WHAT THIS TASK INVOLVES:
Lines from the line with "Task: Expand the Cuenta y Listas menu" to the line with "This screenshot has width=946, height=420." in the entries below, and only those, must be output exactly, with both ends included.

ENTRIES SUPPLIED:
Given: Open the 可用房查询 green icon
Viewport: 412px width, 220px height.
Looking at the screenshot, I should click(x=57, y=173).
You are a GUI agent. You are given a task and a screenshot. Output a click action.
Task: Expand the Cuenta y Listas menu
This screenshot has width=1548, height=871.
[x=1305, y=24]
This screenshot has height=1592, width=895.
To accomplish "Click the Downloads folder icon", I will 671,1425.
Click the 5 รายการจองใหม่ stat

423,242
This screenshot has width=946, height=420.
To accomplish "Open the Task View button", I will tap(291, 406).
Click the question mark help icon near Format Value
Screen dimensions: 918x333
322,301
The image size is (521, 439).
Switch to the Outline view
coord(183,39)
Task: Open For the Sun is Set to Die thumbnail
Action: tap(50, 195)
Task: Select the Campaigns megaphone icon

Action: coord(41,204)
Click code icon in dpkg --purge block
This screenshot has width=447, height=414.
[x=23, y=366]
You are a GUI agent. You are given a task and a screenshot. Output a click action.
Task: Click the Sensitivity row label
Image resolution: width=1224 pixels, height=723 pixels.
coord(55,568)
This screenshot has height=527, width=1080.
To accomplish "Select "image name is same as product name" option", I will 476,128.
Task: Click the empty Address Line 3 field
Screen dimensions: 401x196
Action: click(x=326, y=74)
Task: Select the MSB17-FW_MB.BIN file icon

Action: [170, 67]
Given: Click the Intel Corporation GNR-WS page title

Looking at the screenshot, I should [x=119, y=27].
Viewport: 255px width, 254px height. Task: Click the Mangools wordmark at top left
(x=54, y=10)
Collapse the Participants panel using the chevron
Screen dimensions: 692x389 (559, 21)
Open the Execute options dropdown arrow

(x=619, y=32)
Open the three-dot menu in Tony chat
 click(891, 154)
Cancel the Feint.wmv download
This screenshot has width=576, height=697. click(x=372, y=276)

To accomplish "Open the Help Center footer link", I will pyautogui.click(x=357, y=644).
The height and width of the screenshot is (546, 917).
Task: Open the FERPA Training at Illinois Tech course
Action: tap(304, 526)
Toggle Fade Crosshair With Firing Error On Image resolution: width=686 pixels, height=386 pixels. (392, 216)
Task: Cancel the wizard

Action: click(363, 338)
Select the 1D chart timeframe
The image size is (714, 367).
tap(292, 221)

ANSWER SECTION:
Task: Expand the Cuenta y Listas menu
This screenshot has width=1548, height=871.
[x=1305, y=24]
This screenshot has height=1592, width=895.
To accomplish "Click the Downloads folder icon", I will 671,1425.
Click the 5 รายการจองใหม่ stat

423,242
This screenshot has width=946, height=420.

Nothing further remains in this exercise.